Like almost everything else, the words of Scripture strike a nerve much deeper than the surface of our lives. Paul’s words to Timothy are no different. Mahaney sufficiently summarizes the above point by writing that the real issue in this passage is “the heart and not the hemline.” The real issue is not whether women should wear jewelry, instead it is an issue of why she is wearing that jewelry and how will it affect those around her.
But how does a godly woman who is seeking to live in a righteous way know what is and what isn’t acceptable? Pastor John MacArthur offers some advice,
How does a woman discern the sometimes fine line between proper dress and dressing to be the center of attention? The answer starts in the intent of the heart. A woman should examine her motives and goals for the way she dresses. Is her intent to show the grace and beauty of womanhood?…. Is it to reveal a humble heart devoted to worshiping God? Or is it to call attention to herself, and flaunt her…beauty? Or worse, to attempt to allure men sexually? A woman who focuses on worshiping God will consider carefully how she is dressed, because her heart will dictate her wardrobe and appearance.
It is All About the Heart
In a recent sermon series on the OT book Song of Solomon Pastor Mark Driscoll, drawing on the Genesis account of the woman’s creation, repeatedly emphasized the idea that a man, or woman, is to make their spouse their standard of beauty. Proverbs teaches that a wife is a gift from the Lord. Therefore, the husband should be laser focused on enjoying and delighting in his wife alone.
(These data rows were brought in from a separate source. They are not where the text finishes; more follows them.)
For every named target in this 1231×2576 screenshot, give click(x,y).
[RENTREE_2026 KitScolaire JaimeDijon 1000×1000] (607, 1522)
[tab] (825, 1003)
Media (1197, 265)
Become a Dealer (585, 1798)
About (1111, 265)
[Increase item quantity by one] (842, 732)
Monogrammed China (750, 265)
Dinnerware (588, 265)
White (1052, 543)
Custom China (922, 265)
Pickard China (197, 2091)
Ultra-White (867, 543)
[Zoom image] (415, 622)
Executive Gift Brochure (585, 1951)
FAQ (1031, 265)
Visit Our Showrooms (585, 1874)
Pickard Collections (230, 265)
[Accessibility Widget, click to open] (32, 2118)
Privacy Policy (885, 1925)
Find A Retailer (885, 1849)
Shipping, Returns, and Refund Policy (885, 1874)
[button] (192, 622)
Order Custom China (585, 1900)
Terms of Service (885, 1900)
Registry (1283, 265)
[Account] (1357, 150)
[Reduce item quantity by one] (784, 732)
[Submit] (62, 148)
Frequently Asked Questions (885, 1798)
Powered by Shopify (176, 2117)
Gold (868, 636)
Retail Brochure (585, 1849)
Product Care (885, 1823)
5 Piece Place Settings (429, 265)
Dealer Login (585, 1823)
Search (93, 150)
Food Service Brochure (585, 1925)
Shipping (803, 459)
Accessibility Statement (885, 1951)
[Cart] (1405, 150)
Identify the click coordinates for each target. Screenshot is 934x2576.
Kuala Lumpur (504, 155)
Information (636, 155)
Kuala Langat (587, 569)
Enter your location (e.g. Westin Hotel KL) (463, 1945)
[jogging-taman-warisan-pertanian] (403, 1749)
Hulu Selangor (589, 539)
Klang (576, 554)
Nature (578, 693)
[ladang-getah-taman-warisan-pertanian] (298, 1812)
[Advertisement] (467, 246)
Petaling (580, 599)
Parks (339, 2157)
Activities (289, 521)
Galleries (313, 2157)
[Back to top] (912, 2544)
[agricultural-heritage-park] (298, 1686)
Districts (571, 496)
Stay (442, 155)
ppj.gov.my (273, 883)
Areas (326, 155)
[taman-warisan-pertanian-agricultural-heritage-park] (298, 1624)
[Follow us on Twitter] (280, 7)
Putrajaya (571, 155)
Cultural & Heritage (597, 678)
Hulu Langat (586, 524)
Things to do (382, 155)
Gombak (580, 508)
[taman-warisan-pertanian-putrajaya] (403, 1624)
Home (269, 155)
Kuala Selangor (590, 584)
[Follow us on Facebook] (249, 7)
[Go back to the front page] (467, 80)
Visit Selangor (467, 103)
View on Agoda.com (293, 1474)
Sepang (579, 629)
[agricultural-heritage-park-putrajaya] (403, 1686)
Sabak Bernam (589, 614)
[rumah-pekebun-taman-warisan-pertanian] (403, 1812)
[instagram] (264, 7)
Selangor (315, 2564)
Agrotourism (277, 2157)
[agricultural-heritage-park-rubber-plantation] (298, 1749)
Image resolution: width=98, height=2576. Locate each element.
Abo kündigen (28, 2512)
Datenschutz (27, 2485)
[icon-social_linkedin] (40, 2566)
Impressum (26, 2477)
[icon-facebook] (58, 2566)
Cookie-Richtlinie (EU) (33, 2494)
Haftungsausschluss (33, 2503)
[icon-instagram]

She is to be the apple of his eye and he is to love her with all his heart, as Christ loved the church.
Then, in turn, the wife is to respond by loving and serving her husband, and doing all that she can to be physically and visually pleasing to him. This is not a sexist mindset that objectifies women. It is, rather, a liberating idea that sets women free from having to worry about what the world think of them, and instead, narrows their focus in having only to be concerned with the opinion of one person…her husband, the one who has promised to love her until death and who God has ordained for her to become one flesh with.
So men, take your wives shopping. And women, pick out something he thinks you look sexy in. And wear it proudly to please him. But please, if it is from Victoria’s Secret, leave it at home on Sunday morning. The rest of us guys, you know, all the ones not married to you, don’t need the distraction.